[Begin]

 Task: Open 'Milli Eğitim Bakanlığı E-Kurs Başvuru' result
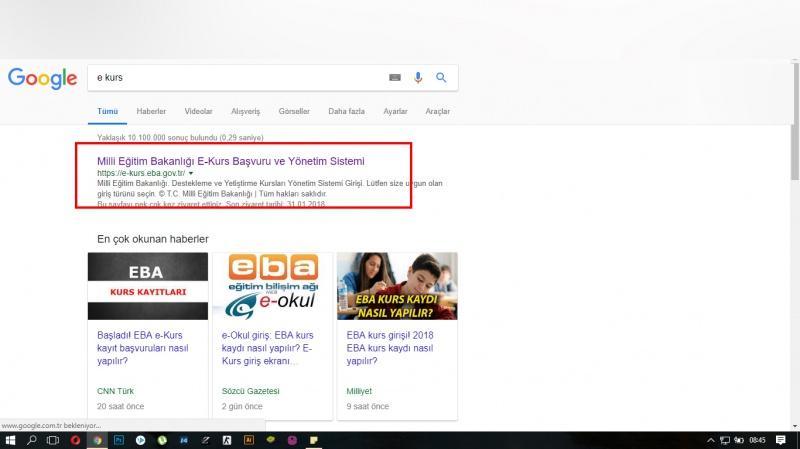tap(230, 160)

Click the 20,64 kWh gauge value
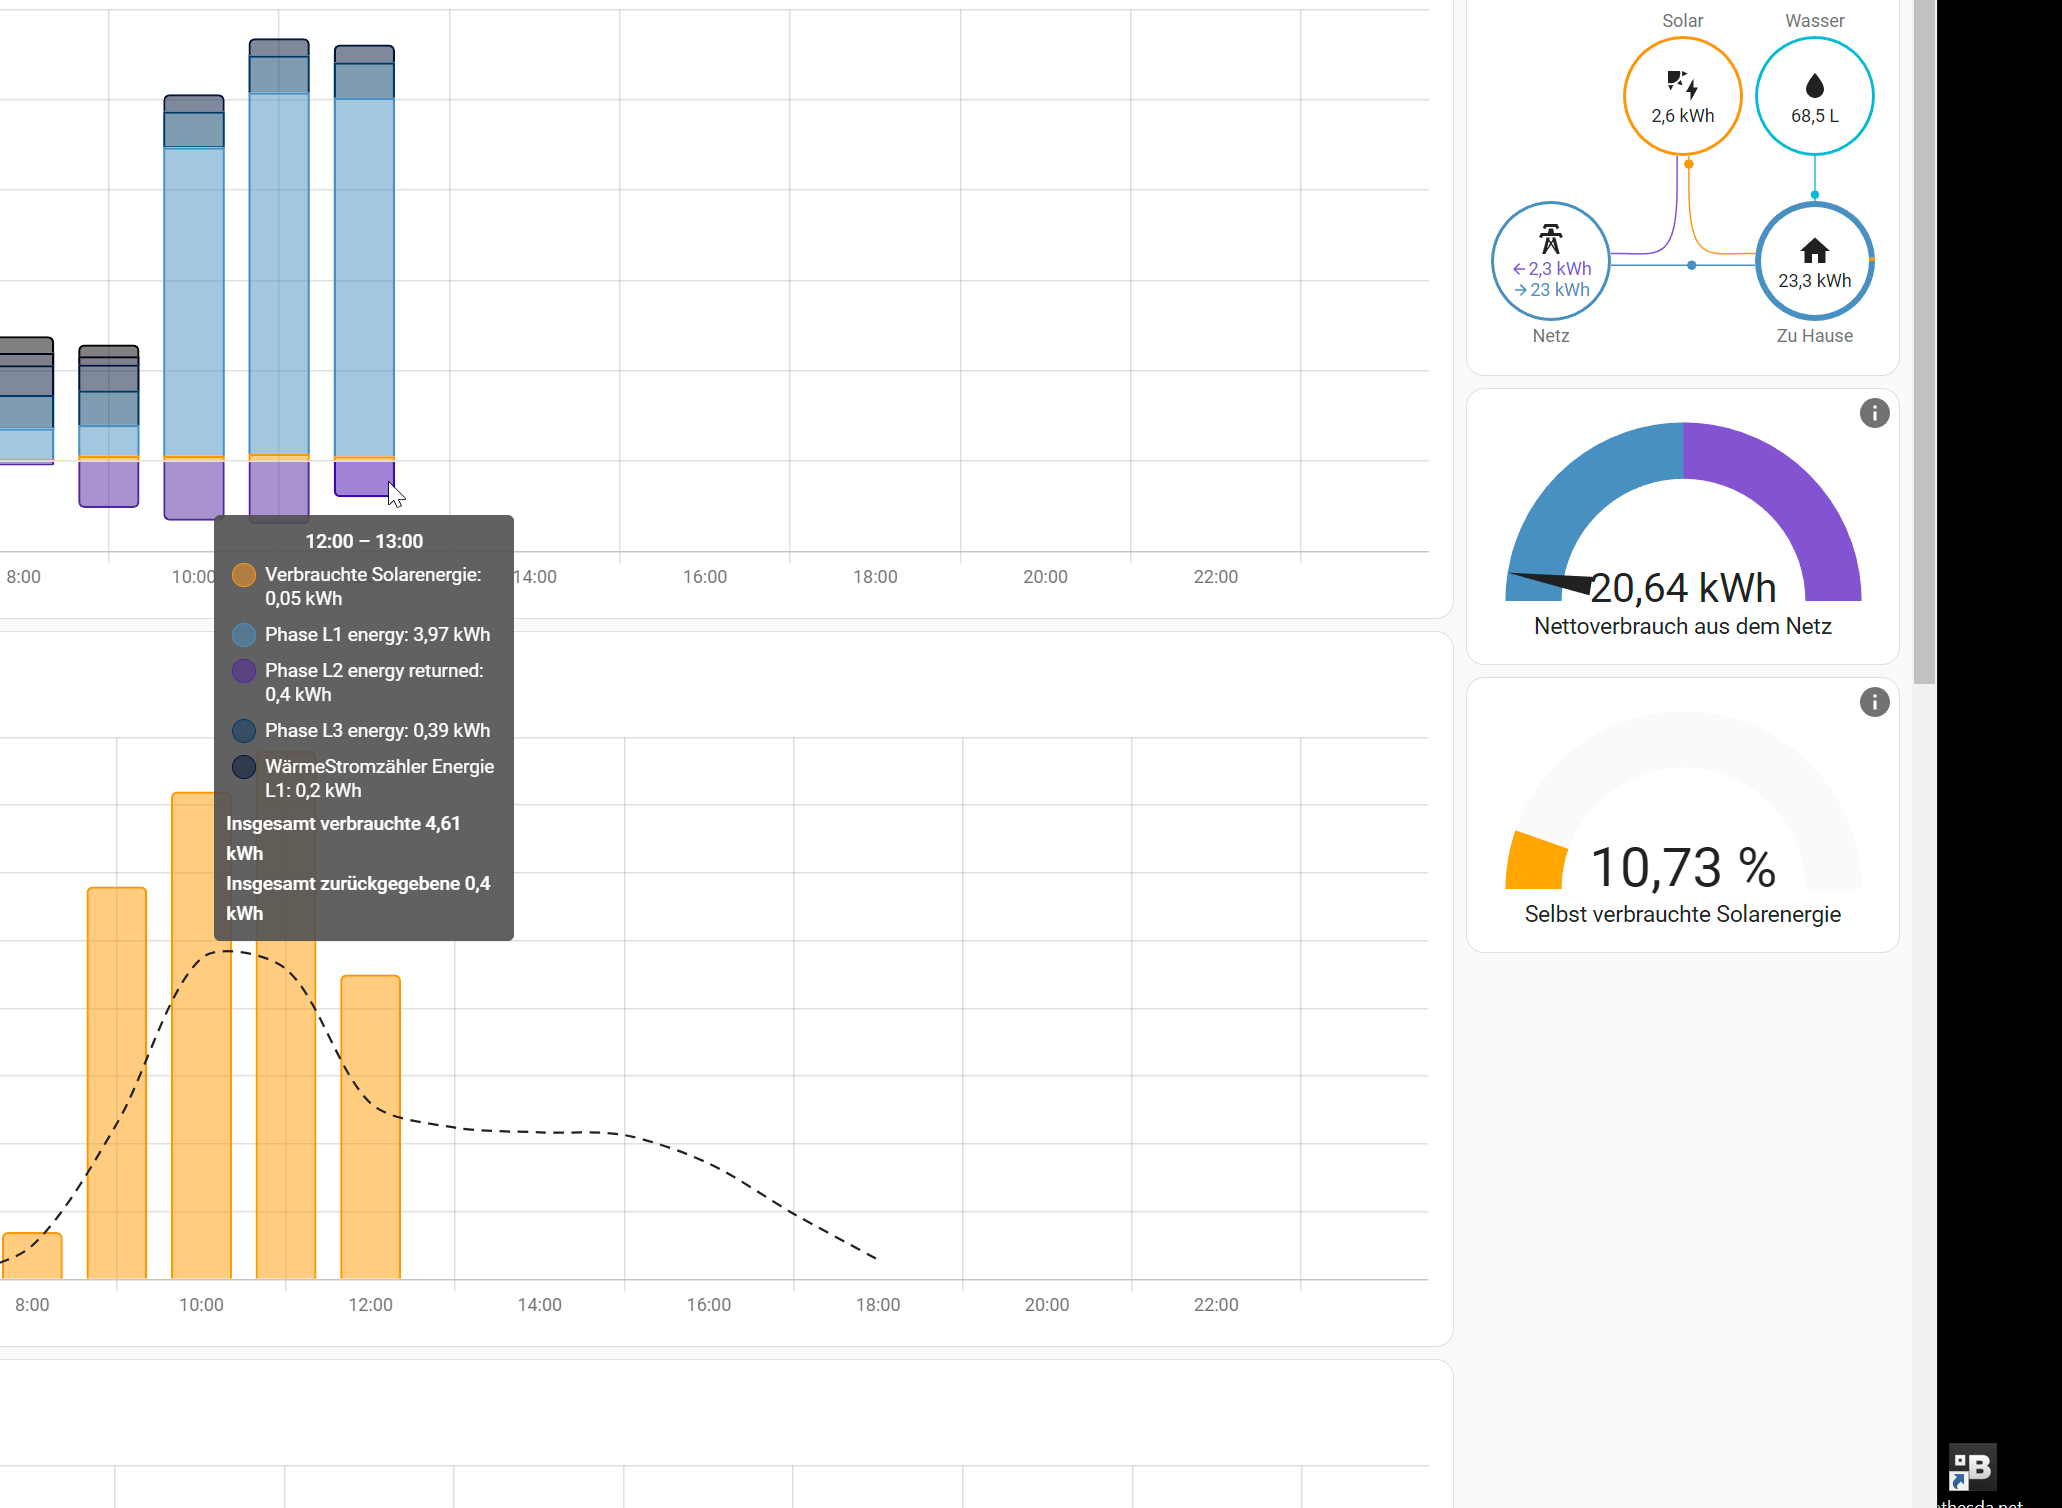tap(1682, 588)
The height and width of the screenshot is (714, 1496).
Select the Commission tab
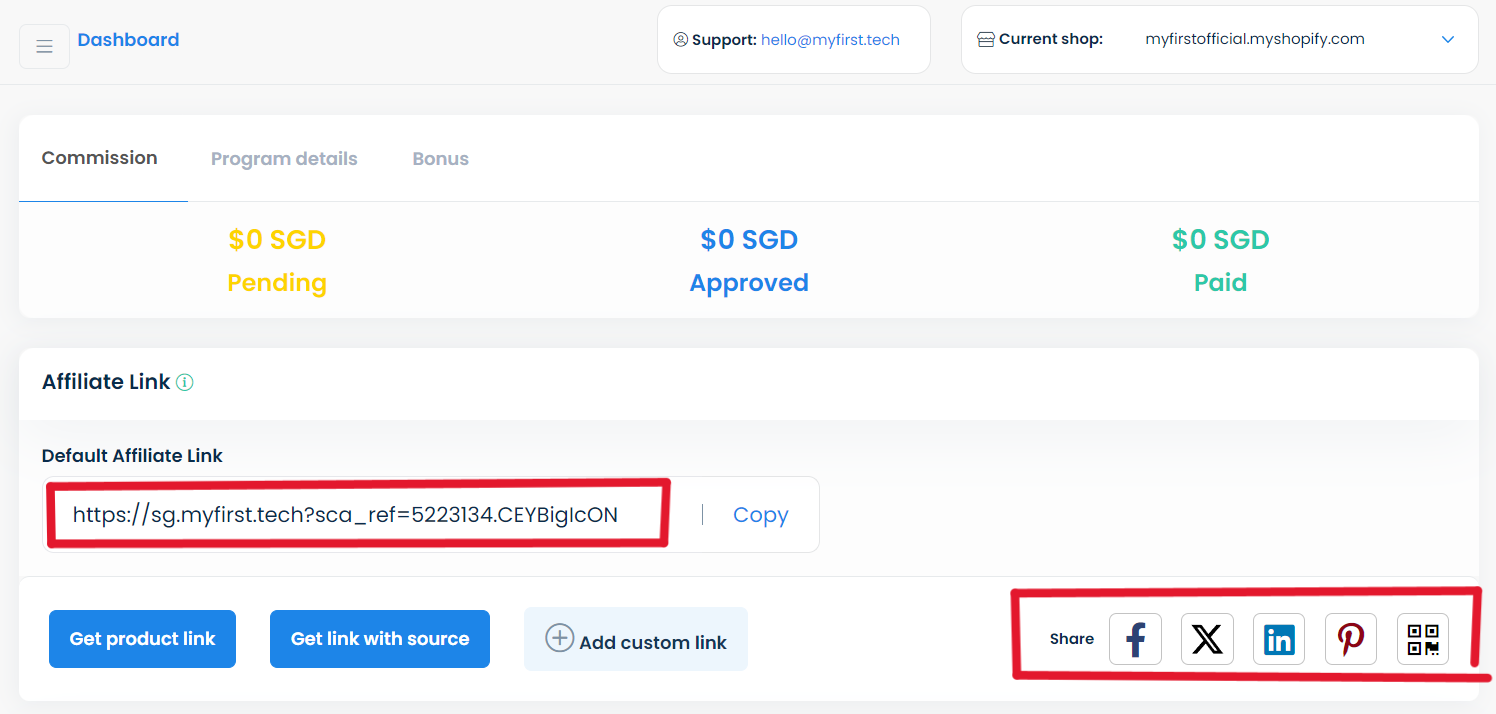(100, 158)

[End]

### [Written instruction]
Convert the data above into a numbered list, one item per line, skipping blank lines and leaving out the pictures.

### [Response to the exercise]
1.  Task: Open 'Milli Eğitim Bakanlığı E-Kurs Başvuru' result
2. tap(230, 160)
3. Click the 20,64 kWh gauge value
4. tap(1682, 588)
5. The height and width of the screenshot is (714, 1496).
6. Select the Commission tab
7. (100, 158)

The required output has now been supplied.